=== EXCERPTED RECORDS ===

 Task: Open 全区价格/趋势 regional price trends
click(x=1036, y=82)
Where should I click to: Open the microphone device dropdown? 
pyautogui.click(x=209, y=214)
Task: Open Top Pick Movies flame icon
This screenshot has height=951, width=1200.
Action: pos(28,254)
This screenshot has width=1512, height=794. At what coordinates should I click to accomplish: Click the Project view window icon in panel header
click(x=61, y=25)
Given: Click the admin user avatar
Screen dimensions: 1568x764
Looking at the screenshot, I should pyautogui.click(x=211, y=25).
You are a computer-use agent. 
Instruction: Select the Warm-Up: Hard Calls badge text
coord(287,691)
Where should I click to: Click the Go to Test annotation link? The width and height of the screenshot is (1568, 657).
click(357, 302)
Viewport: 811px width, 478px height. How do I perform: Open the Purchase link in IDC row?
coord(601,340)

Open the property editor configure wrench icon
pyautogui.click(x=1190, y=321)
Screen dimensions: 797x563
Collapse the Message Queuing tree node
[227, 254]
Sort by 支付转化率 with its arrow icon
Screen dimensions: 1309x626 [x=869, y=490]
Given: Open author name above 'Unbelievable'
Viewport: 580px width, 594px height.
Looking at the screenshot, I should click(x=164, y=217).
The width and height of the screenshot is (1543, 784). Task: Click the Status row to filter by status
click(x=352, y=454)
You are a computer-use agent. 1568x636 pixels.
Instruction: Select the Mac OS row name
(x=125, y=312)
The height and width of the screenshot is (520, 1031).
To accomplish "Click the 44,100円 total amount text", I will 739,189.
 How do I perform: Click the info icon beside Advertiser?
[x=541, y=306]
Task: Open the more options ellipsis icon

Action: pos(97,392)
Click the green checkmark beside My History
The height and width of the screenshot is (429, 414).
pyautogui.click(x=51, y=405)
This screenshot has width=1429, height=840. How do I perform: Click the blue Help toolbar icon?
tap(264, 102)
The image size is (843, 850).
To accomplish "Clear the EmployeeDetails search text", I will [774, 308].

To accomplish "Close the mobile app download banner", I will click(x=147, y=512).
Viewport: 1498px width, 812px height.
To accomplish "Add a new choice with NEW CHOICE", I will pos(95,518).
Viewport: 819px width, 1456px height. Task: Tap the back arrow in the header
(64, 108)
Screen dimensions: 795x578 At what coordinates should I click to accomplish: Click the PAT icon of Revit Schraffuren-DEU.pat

===

### WORK TO COMPLETE
Each line from the one with "How do I perform: Click the info" through the last line of the records above must be retyped exactly, and no other line may be given.

### WRITTEN RESPONSE
 How do I perform: Click the info icon beside Advertiser?
[x=541, y=306]
Task: Open the more options ellipsis icon

Action: pos(97,392)
Click the green checkmark beside My History
The height and width of the screenshot is (429, 414).
pyautogui.click(x=51, y=405)
This screenshot has width=1429, height=840. How do I perform: Click the blue Help toolbar icon?
tap(264, 102)
The image size is (843, 850).
To accomplish "Clear the EmployeeDetails search text", I will [774, 308].

To accomplish "Close the mobile app download banner", I will click(x=147, y=512).
Viewport: 1498px width, 812px height.
To accomplish "Add a new choice with NEW CHOICE", I will pos(95,518).
Viewport: 819px width, 1456px height. Task: Tap the back arrow in the header
(64, 108)
Screen dimensions: 795x578 At what coordinates should I click to accomplish: Click the PAT icon of Revit Schraffuren-DEU.pat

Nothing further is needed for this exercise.